[[ Material for this task open ]]

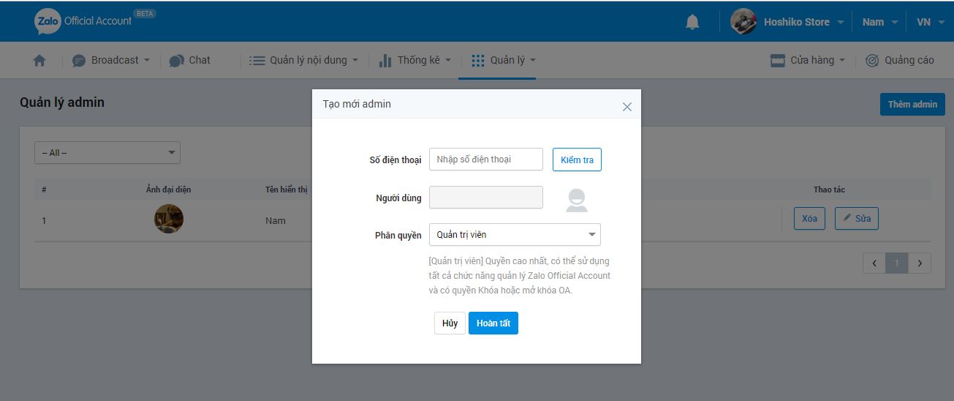Open the -- All -- filter dropdown

tap(107, 152)
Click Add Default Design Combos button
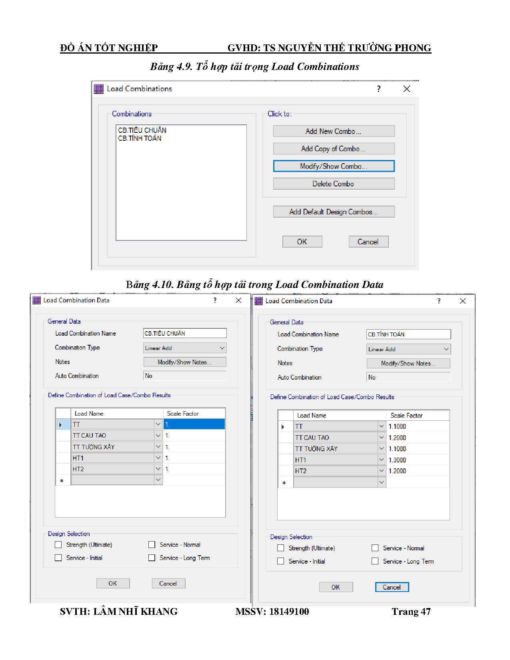This screenshot has width=510, height=660. click(334, 212)
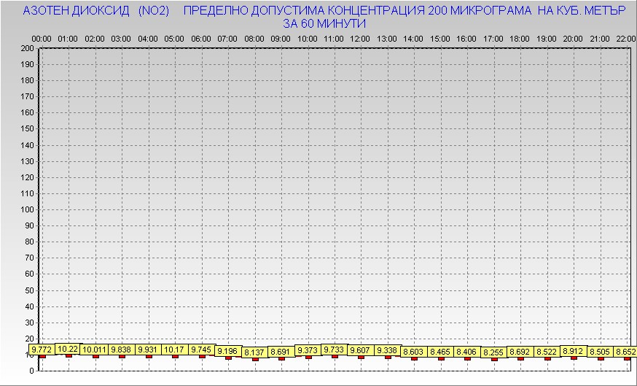Click the 200 value on the vertical axis
The image size is (637, 386).
(28, 48)
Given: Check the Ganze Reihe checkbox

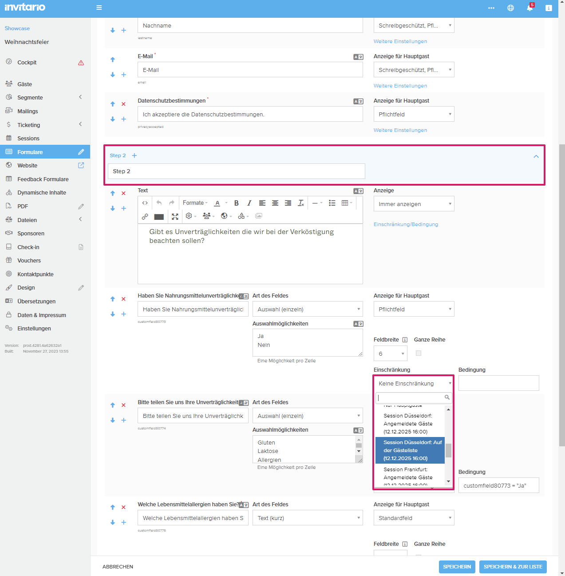Looking at the screenshot, I should [x=419, y=354].
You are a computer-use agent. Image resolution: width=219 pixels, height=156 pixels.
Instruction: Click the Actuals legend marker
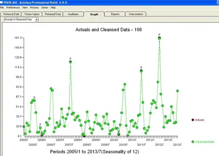[x=193, y=120]
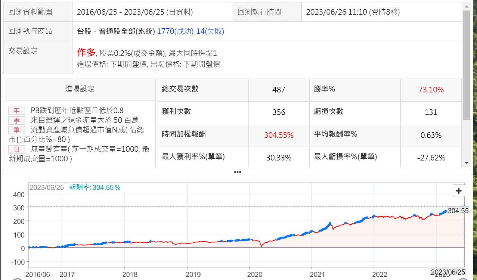Open the 1770(成功) successful stocks link
This screenshot has width=477, height=280.
tap(175, 31)
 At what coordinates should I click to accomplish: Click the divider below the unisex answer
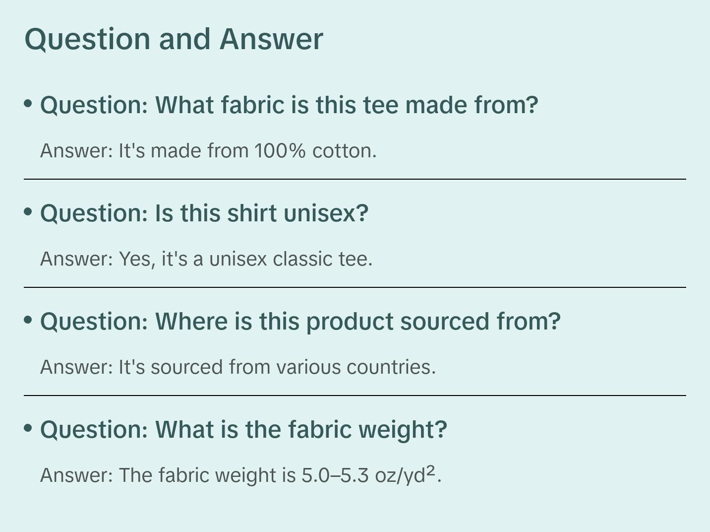pyautogui.click(x=355, y=287)
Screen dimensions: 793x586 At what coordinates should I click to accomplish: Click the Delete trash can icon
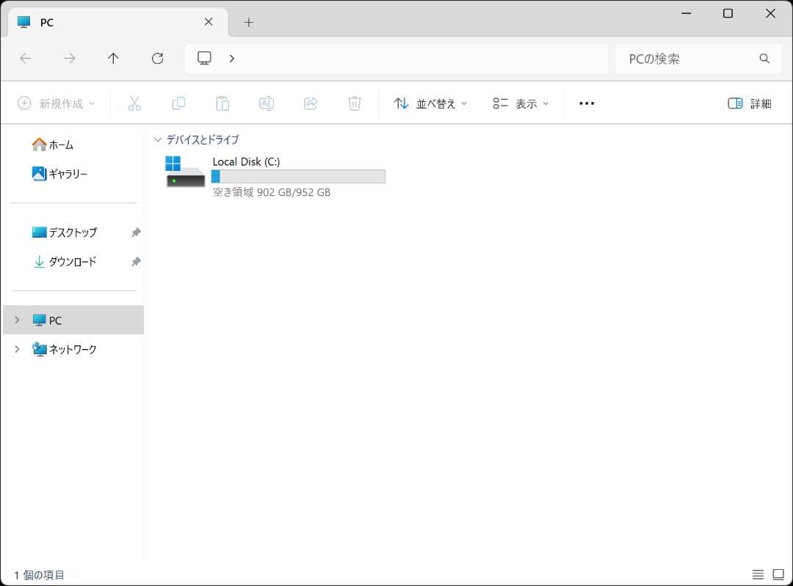[355, 103]
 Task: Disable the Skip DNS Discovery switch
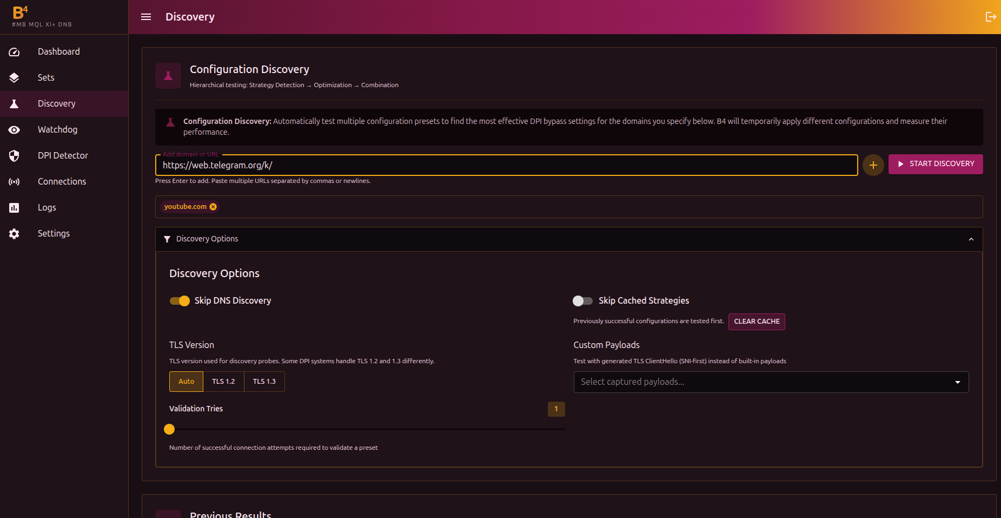pyautogui.click(x=180, y=301)
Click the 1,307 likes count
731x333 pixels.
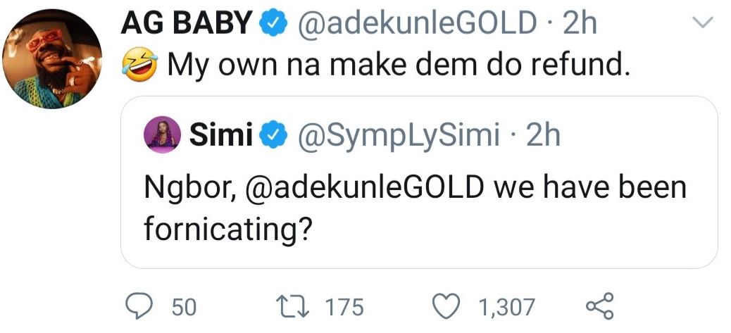point(507,308)
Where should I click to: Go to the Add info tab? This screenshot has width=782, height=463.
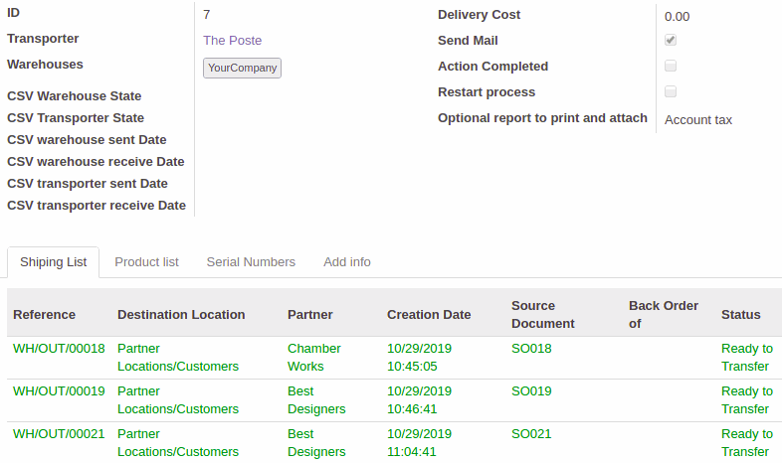tap(347, 262)
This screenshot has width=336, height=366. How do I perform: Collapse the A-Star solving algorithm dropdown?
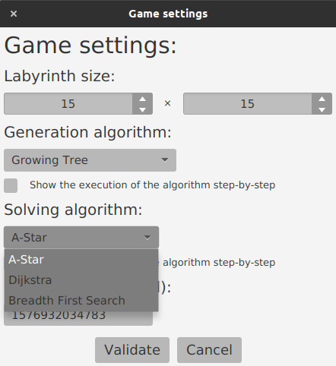pyautogui.click(x=81, y=238)
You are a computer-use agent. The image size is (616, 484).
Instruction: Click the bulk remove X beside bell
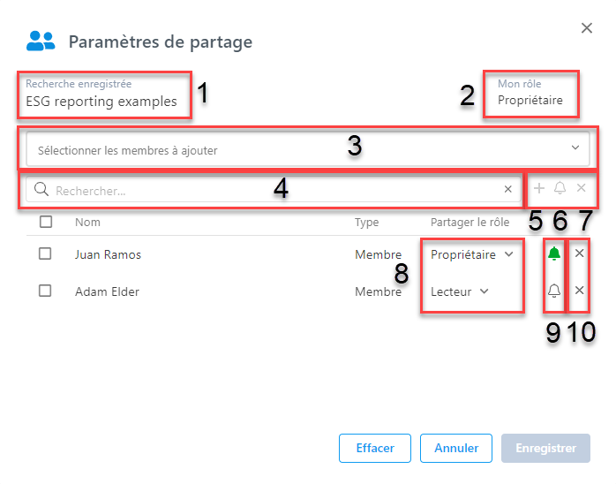[582, 188]
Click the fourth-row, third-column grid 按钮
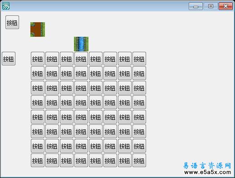The width and height of the screenshot is (235, 178). 67,102
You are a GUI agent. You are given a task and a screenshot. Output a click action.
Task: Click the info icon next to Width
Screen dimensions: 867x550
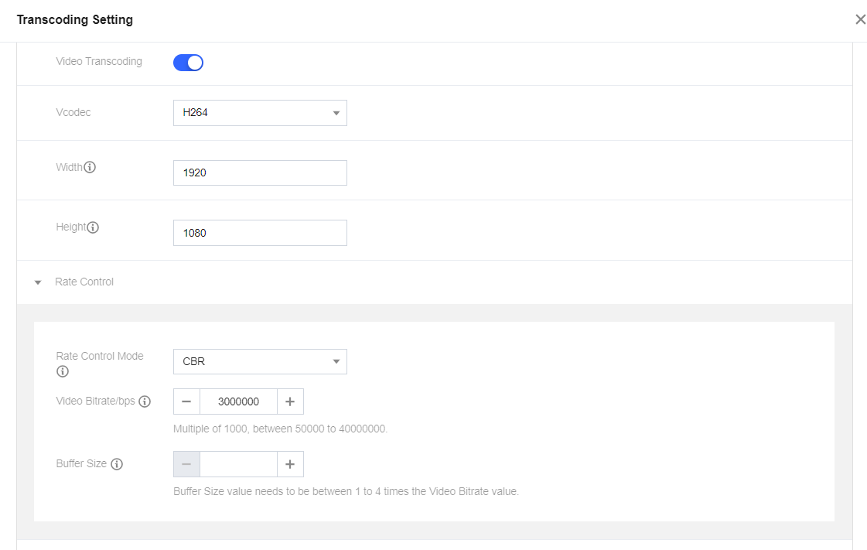pyautogui.click(x=90, y=167)
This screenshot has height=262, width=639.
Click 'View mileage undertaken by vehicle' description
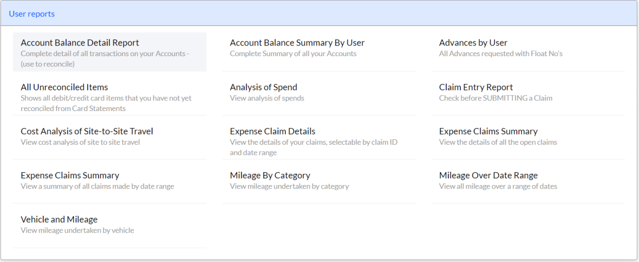click(x=77, y=230)
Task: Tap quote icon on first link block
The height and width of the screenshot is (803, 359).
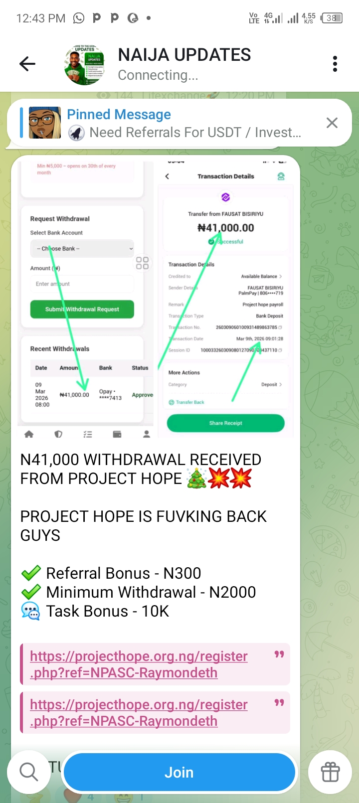Action: [279, 654]
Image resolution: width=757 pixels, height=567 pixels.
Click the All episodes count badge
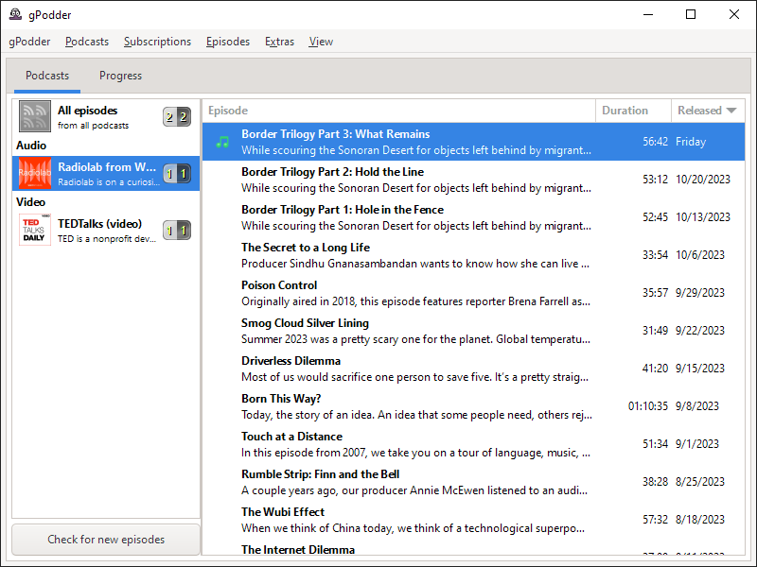pyautogui.click(x=176, y=117)
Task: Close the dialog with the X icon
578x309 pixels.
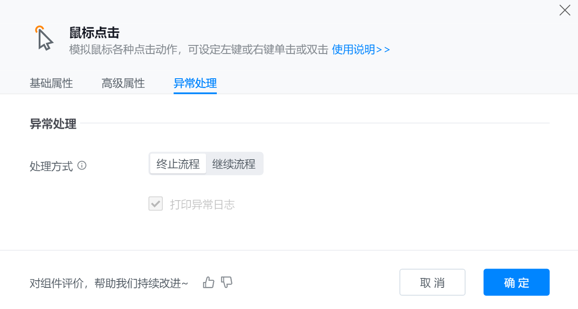Action: (x=565, y=10)
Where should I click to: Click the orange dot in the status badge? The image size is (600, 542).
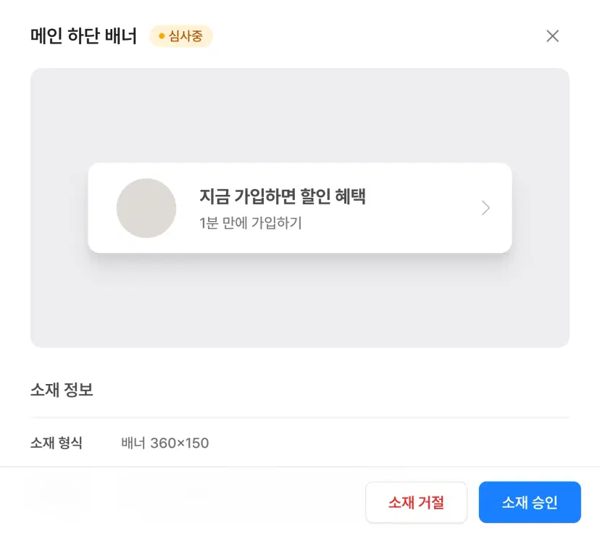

[[ Material for this task closed ]]

| Work item |
Among the entries above, locate the line with "You are a GUI" and the line with "This screenshot has height=262, width=639.". Give those two lines and all lines between them again, exactly, leaving out the pictures.

| Result below |
You are a GUI agent. You are given a task and a screenshot. Output a click action.
Task: Click the info icon next to Width
Screen dimensions: 867x550
pyautogui.click(x=90, y=167)
This screenshot has height=262, width=639.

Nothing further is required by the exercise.